SELECTION
——
# wrights c.e.w. coca cola bottle



## bottlenutboy (Oct 10, 2006)

i have a wrights c.e.w. bottle i dont know anything about it other than it dates to about 1900 to 1915 and all the other normal straight side info would appreciate any info on it i can get thanks for your input i cant put a picture on here it keeps saying file too large so sorry


----------



## bottlenutboy (Oct 16, 2006)

i hope you guys are looking for me i still havent found anything on it i would like to know anything i can find out about it it is a very nice bottle


----------



## bottlenutboy (Oct 16, 2006)

oh yeah, it is a honey amber color instead of dark amber if that makes any difference does anyone know how to make the file size on my pics smaller?


----------



## capsoda (Oct 16, 2006)

CEW from Greenwood Miss in amber is worth about 45 bucks. Honey amber wont add to the value becauce the ambers in all shades are common. In clear it would be worth about 65 bucks. The clear is harder to find.


----------



## bottlenutboy (Oct 20, 2006)
——
(Dataset records)

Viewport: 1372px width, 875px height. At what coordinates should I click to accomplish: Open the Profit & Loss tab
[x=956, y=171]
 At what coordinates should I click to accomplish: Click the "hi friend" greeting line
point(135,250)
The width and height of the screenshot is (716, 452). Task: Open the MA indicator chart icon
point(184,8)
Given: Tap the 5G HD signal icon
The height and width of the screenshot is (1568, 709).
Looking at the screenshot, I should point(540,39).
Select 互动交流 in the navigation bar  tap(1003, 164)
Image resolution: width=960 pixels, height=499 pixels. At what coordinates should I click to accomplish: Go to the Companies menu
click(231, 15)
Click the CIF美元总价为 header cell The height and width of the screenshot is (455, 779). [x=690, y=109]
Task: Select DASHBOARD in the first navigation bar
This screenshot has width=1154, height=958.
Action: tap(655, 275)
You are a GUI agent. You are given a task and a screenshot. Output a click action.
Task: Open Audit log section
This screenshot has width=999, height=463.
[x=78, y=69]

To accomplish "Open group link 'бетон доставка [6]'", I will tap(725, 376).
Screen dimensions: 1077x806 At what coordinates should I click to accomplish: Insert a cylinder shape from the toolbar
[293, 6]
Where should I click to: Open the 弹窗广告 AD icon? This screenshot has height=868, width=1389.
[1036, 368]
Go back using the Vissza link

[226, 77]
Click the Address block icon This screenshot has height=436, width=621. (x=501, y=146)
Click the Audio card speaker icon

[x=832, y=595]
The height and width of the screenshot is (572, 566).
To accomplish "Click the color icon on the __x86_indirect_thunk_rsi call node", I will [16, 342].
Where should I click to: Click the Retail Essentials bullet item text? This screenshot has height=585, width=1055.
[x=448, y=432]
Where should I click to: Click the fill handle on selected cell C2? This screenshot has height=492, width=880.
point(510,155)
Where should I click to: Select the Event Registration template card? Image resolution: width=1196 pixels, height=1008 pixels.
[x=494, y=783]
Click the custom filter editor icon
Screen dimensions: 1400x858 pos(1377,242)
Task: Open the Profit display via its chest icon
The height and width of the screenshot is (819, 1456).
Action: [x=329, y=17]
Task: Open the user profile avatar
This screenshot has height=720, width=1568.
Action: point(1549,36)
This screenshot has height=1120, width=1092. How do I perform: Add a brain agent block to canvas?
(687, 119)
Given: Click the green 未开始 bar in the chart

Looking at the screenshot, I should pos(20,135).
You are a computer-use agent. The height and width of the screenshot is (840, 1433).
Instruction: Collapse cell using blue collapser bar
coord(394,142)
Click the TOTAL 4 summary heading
——
TASKS TO PERFORM
a) According to the forum thread about the Wrights C.E.W. bottle, about how much is a CEW bottle from Greenwood Miss in amber worth?
b) Rewrite the bottle thread from "CEW from Greenwood" to "(Oct 20, 2006)", changing "bucks" to "dollars".
c) Continue the forum thread about the Wrights C.E.W. bottle from where it stops.

ANSWERS IN ORDER
a) About 45 bucks.

b)
CEW from Greenwood Miss in amber is worth about 45 dollars. Honey amber wont add to the value becauce the ambers in all shades are common. In clear it would be worth about 65 dollars. The clear is harder to find.


----------



## bottlenutboy (Oct 20, 2006)

c)
ok thanks alot i didnt pay that much for it anyway so i guess i came out to the good it is a very nice looking bottle with lots of embossing


----------



## capsoda (Oct 20, 2006)

The amount of embossing is why the CEWs are some of my favorites. Here is a pic of mine. They say Coca Cola on the reverse heel.


----------



## digdug (Oct 20, 2006)

I have a clear and a brown one too.  An old bottle collector told me once, that the bottles were not made very long. He said Coca-Cola Company didn't like the idea of the Wright CEW being more prominent than Coca-Cola on the bottle.  Don't know if there is any truth to that.


----------



## bottlenutboy (Oct 20, 2006)

i need a clear one perhaps anyone wants to sell one? mine is just like the brown one except it looks lighter


----------



## bottlenutboy (Oct 24, 2006)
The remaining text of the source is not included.